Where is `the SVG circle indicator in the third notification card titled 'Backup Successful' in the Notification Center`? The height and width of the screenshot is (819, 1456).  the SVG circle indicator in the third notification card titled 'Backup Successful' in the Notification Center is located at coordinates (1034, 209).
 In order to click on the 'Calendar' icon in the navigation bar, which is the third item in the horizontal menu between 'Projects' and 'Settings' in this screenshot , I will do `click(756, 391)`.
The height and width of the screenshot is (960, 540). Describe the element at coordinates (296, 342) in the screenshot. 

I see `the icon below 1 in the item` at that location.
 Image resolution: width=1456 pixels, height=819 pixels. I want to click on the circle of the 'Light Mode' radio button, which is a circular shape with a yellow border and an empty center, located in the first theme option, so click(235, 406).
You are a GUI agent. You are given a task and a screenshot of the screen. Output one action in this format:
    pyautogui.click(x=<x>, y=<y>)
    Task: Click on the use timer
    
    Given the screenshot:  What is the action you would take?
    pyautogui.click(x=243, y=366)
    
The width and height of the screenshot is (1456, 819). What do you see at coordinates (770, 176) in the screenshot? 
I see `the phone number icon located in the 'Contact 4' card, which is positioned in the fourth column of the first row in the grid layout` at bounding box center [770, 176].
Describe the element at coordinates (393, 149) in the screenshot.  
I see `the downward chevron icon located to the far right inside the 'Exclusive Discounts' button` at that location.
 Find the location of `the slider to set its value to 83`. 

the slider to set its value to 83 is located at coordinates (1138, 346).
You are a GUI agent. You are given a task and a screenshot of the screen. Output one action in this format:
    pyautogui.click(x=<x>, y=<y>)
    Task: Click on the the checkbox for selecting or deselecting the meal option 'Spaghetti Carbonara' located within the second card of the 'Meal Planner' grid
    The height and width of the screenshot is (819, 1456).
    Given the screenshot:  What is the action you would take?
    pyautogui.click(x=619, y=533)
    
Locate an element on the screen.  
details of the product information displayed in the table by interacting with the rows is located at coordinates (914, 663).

======

Exercise details: Rewrite all of the material above as a numbered list, one line per item, omitting any blank lines.

Written solution:
1. Where is `the SVG circle indicator in the third notification card titled 'Backup Successful' in the Notification Center`? The height and width of the screenshot is (819, 1456).  the SVG circle indicator in the third notification card titled 'Backup Successful' in the Notification Center is located at coordinates (1034, 209).
2.  In order to click on the 'Calendar' icon in the navigation bar, which is the third item in the horizontal menu between 'Projects' and 'Settings' in this screenshot , I will do `click(756, 391)`.
3. The height and width of the screenshot is (960, 540). Describe the element at coordinates (296, 342) in the screenshot. 
4. I see `the icon below 1 in the item` at that location.
5.  Image resolution: width=1456 pixels, height=819 pixels. I want to click on the circle of the 'Light Mode' radio button, which is a circular shape with a yellow border and an empty center, located in the first theme option, so click(235, 406).
6. You are a GUI agent. You are given a task and a screenshot of the screen. Output one action in this format:
7.     pyautogui.click(x=<x>, y=<y>)
8.     Task: Click on the use timer
9.     Given the screenshot:  What is the action you would take?
10.     pyautogui.click(x=243, y=366)
11. The width and height of the screenshot is (1456, 819). What do you see at coordinates (770, 176) in the screenshot? 
12. I see `the phone number icon located in the 'Contact 4' card, which is positioned in the fourth column of the first row in the grid layout` at bounding box center [770, 176].
13. Describe the element at coordinates (393, 149) in the screenshot.  
14. I see `the downward chevron icon located to the far right inside the 'Exclusive Discounts' button` at that location.
15.  Find the location of `the slider to set its value to 83`. 
16. the slider to set its value to 83 is located at coordinates (1138, 346).
17. You are a GUI agent. You are given a task and a screenshot of the screen. Output one action in this format:
18.     pyautogui.click(x=<x>, y=<y>)
19.     Task: Click on the the checkbox for selecting or deselecting the meal option 'Spaghetti Carbonara' located within the second card of the 'Meal Planner' grid
20.     The height and width of the screenshot is (819, 1456).
21.     Given the screenshot:  What is the action you would take?
22.     pyautogui.click(x=619, y=533)
23. Locate an element on the screen.  
24. details of the product information displayed in the table by interacting with the rows is located at coordinates (914, 663).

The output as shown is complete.